(AVAILABLE RECORDS)
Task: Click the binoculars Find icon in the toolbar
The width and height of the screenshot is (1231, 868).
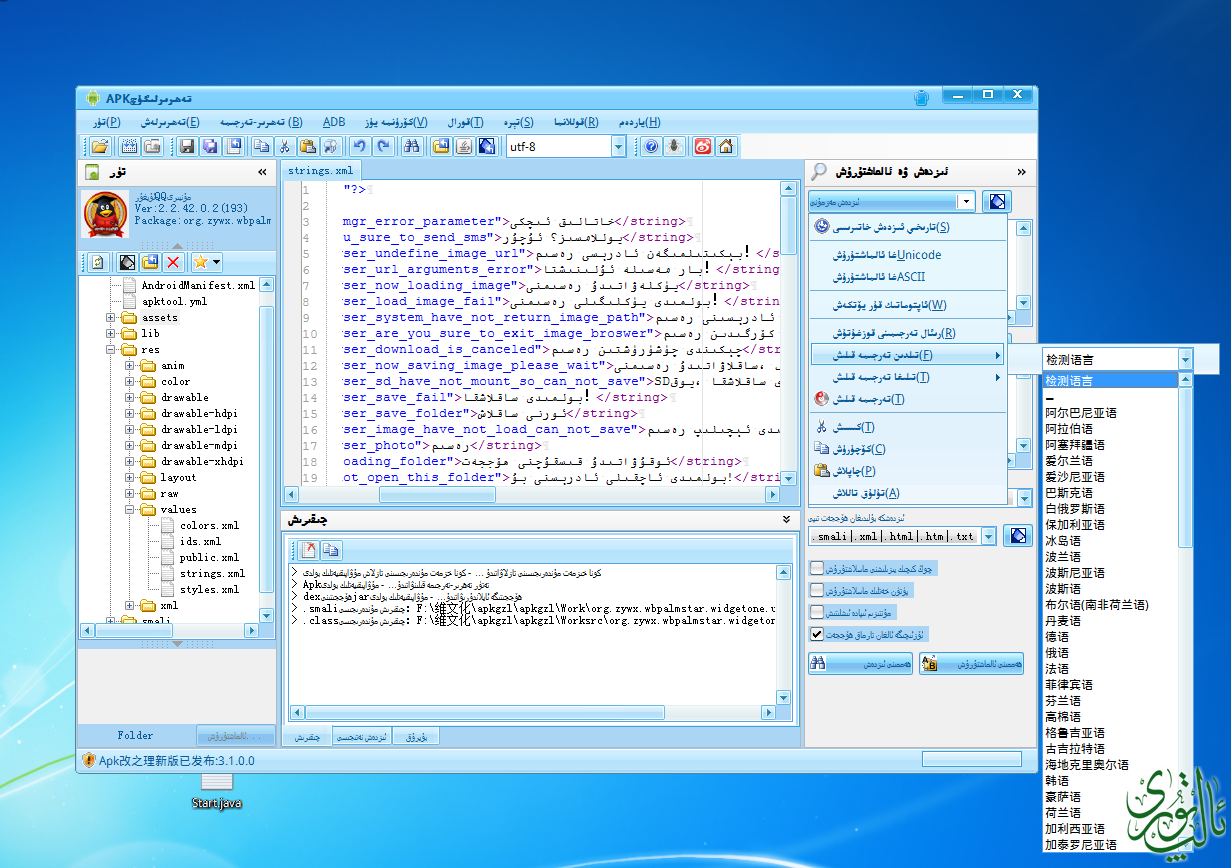Action: click(x=410, y=147)
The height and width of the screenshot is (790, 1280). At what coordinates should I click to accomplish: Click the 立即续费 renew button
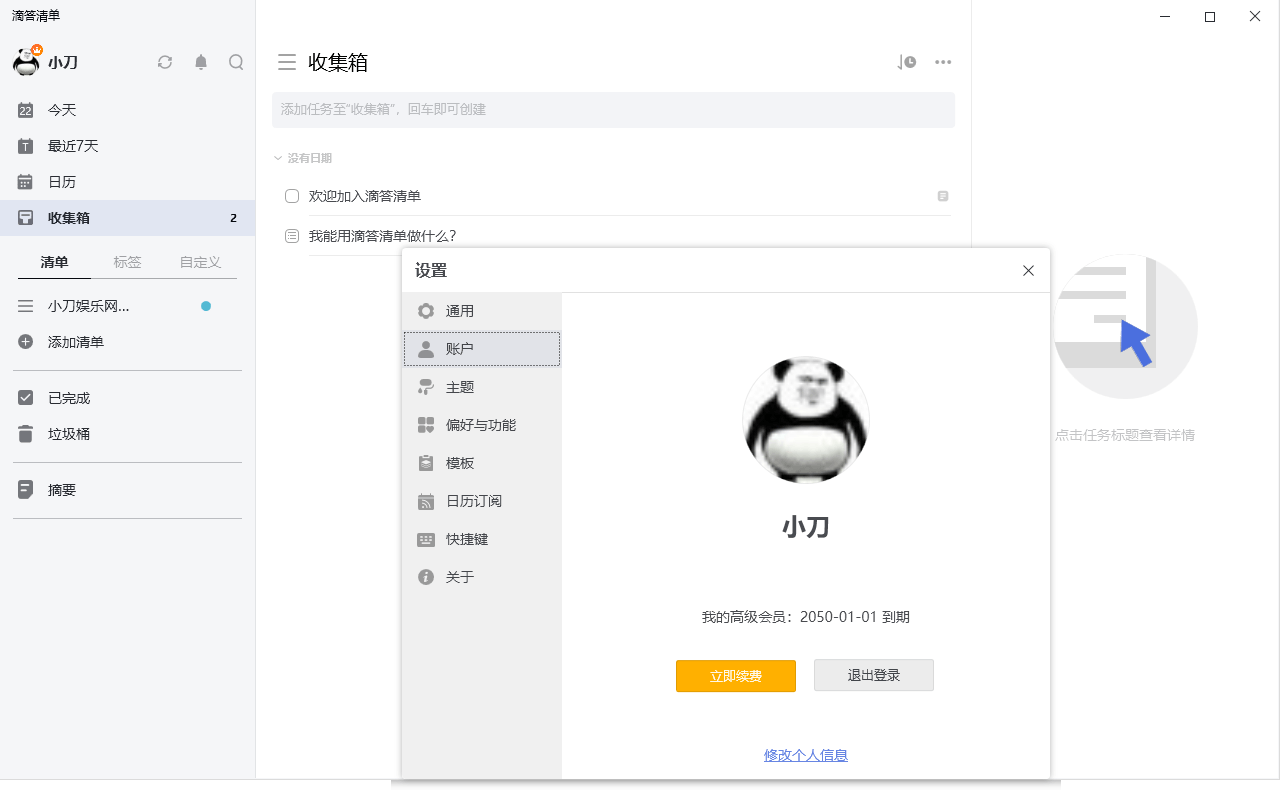[x=736, y=676]
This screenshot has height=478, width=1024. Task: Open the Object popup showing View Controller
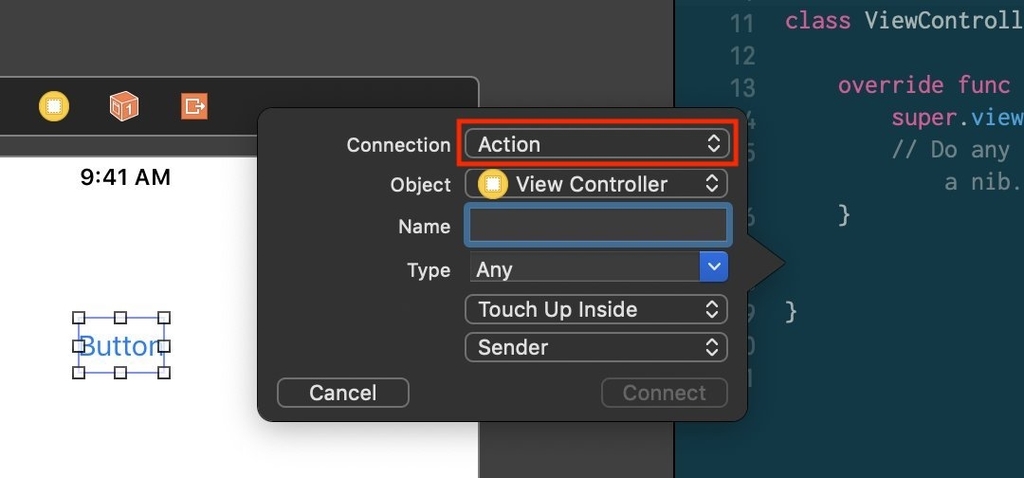pos(596,184)
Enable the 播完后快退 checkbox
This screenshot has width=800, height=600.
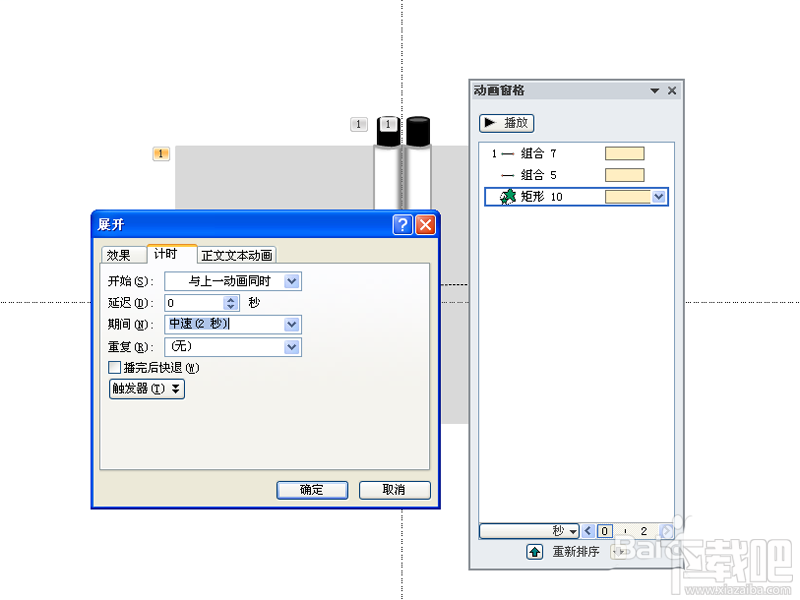click(x=115, y=366)
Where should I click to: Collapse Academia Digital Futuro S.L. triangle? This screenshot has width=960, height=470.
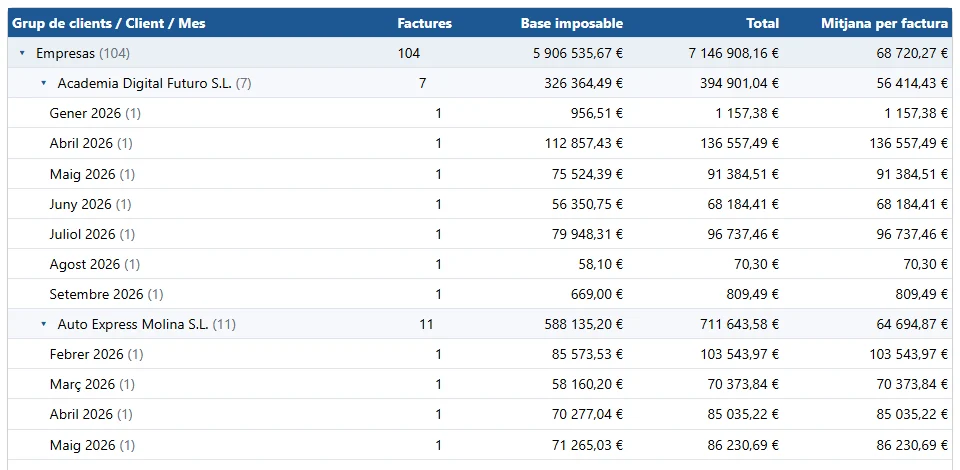pos(43,83)
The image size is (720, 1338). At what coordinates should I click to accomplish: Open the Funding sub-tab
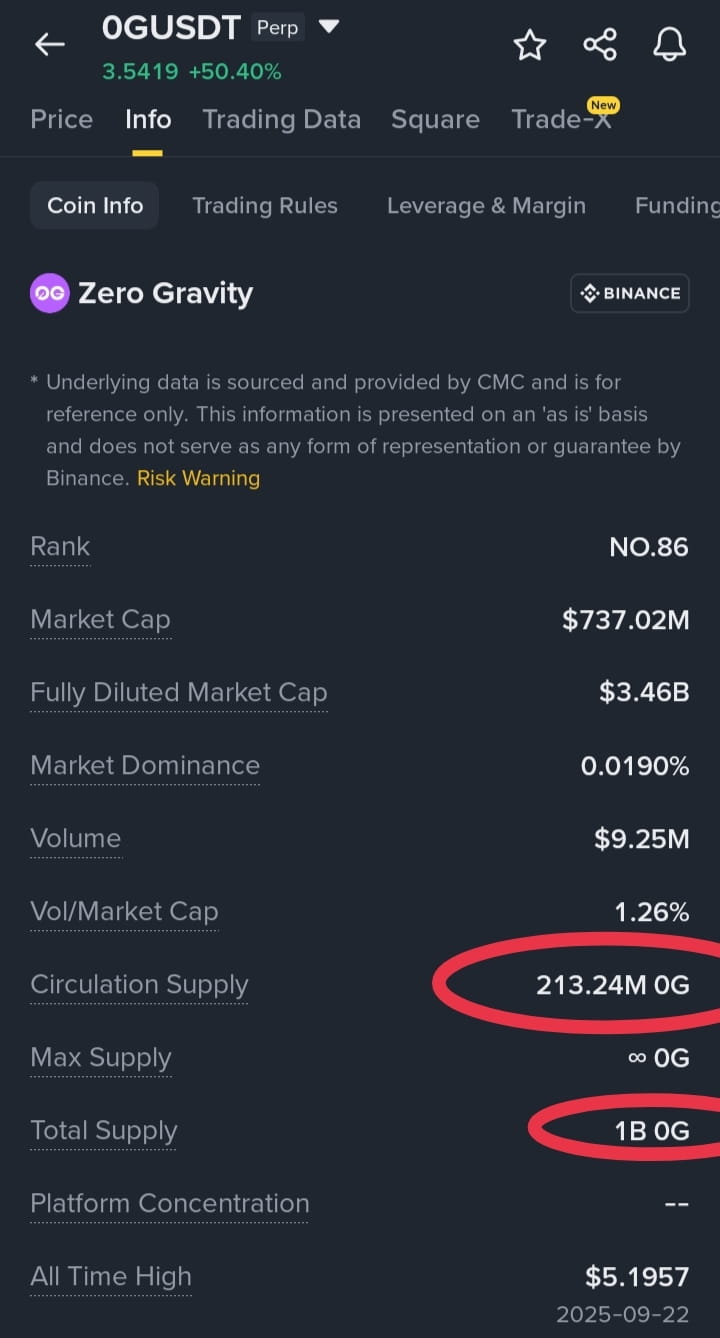pyautogui.click(x=677, y=205)
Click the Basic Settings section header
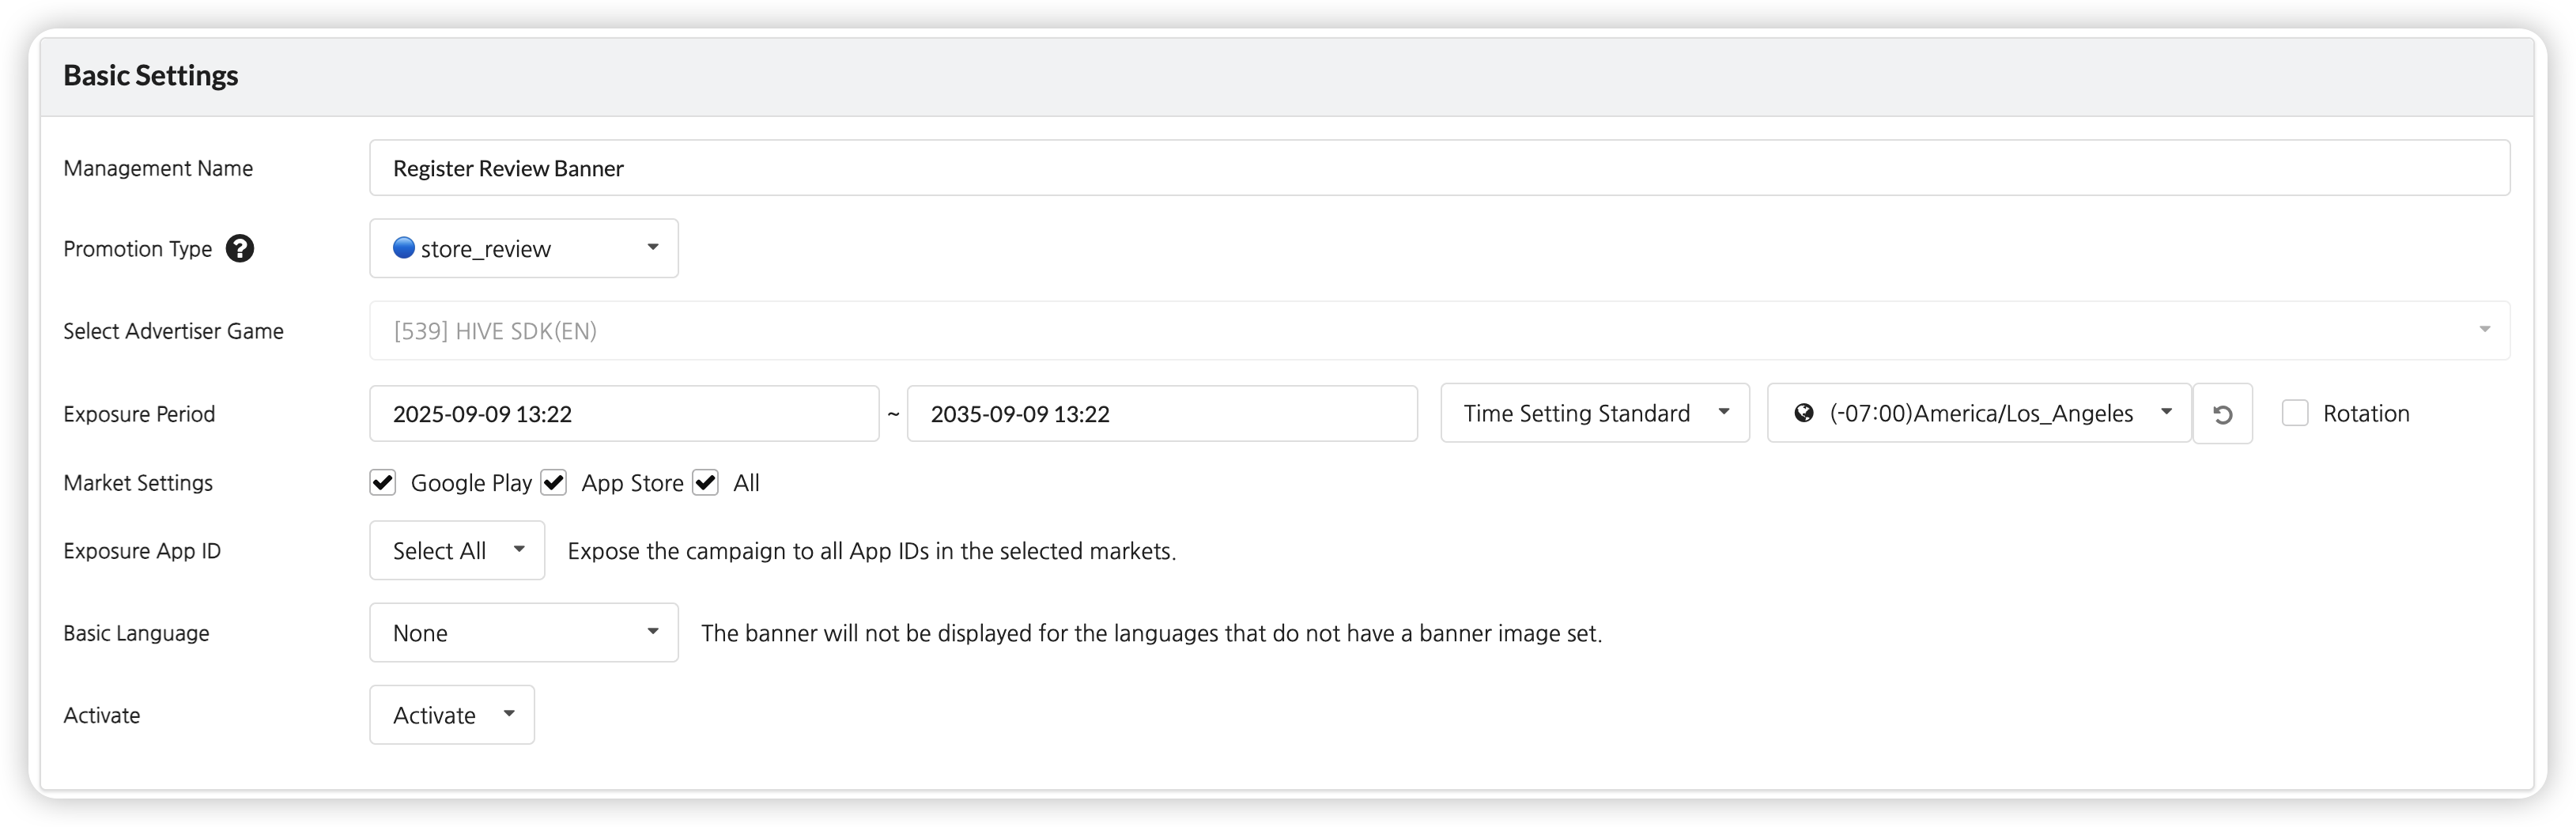2576x827 pixels. [x=151, y=76]
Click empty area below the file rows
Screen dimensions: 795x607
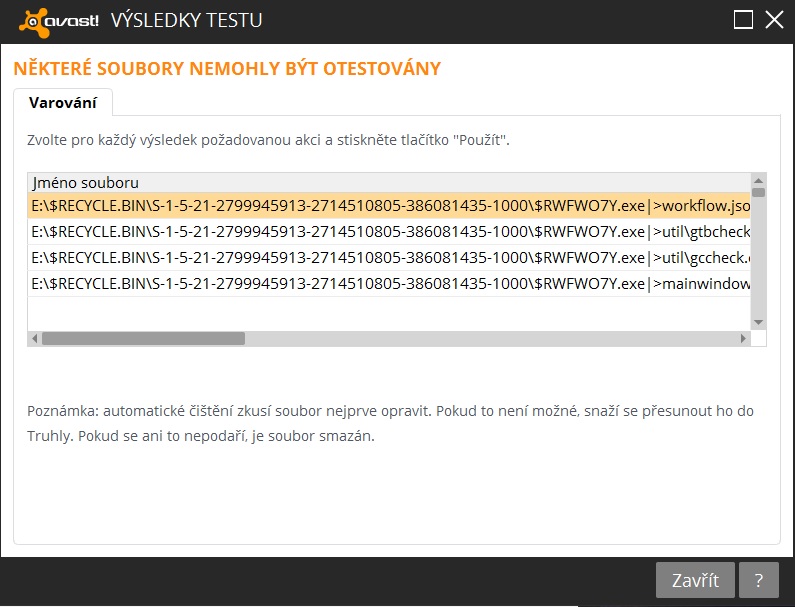click(x=388, y=313)
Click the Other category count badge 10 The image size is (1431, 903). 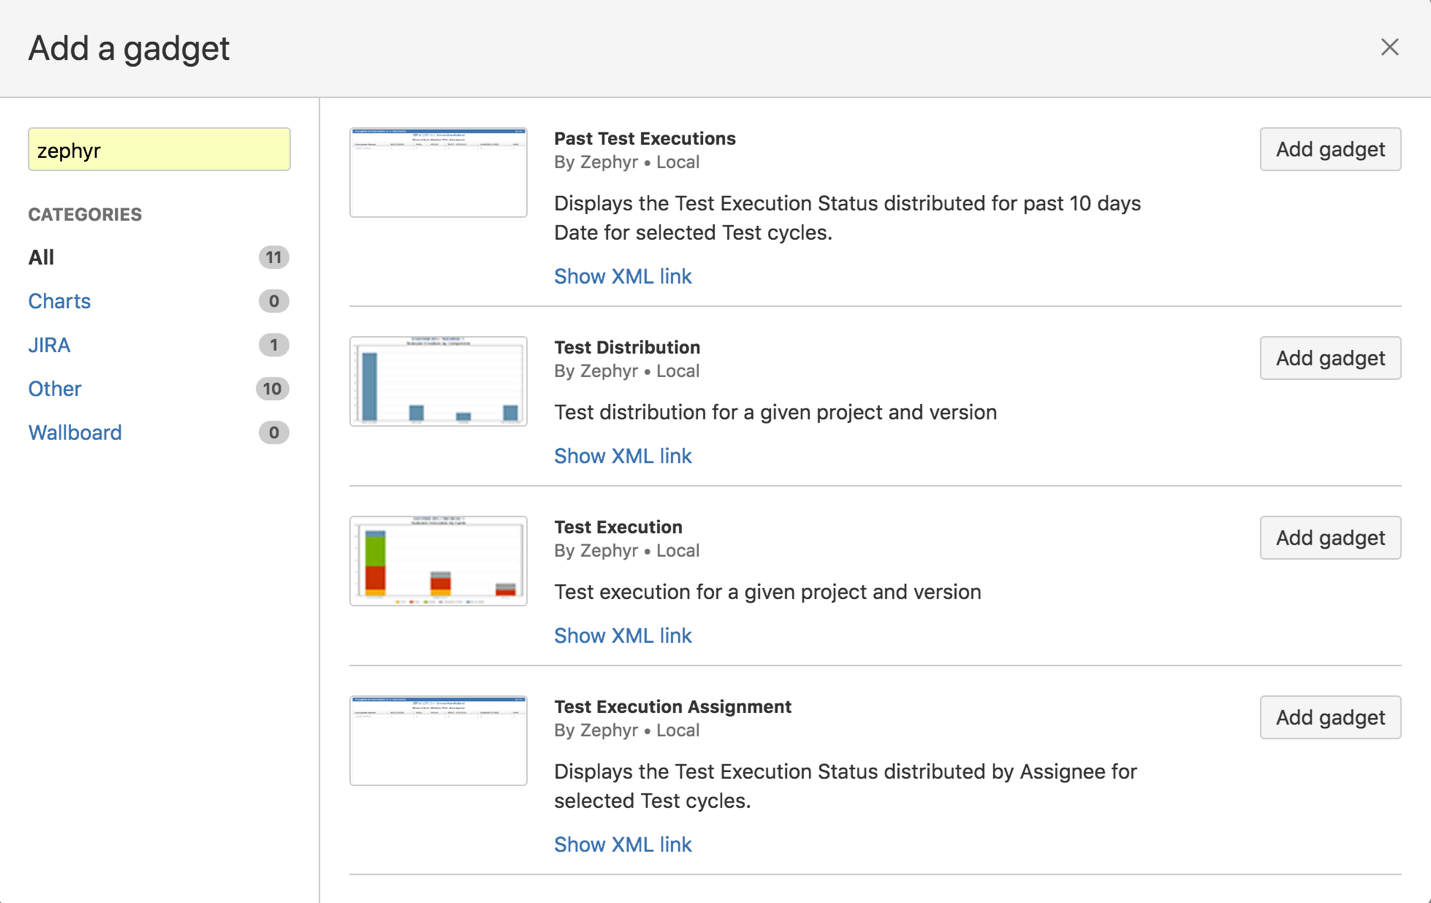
(End AVAILABLE RECORDS)
ASSIGNMENT » Write out all the entries again, word for word, and print no images.

SOLUTION TO THIS TASK »
Task: Click the binoculars Find icon in the toolbar
The width and height of the screenshot is (1231, 868).
Action: click(x=410, y=147)
The height and width of the screenshot is (790, 1280). At what coordinates should I click to accomplish: Click the 立即续费 renew button
[x=736, y=676]
This screenshot has height=478, width=1024. Task: Open the Object popup showing View Controller
pos(596,184)
Enable the 播完后快退 checkbox
This screenshot has width=800, height=600.
click(x=115, y=366)
Where should I click to: Collapse Academia Digital Futuro S.L. triangle? This screenshot has width=960, height=470.
pos(43,83)
The image size is (720, 1338). At what coordinates should I click to accomplish: Open the Funding sub-tab
pyautogui.click(x=677, y=205)
Click the Basic Settings section header
2576x827 pixels. [x=151, y=76]
Click empty area below the file rows
Screen dimensions: 795x607
click(x=388, y=313)
Click the Other category count badge 10 The image size is (1431, 903). 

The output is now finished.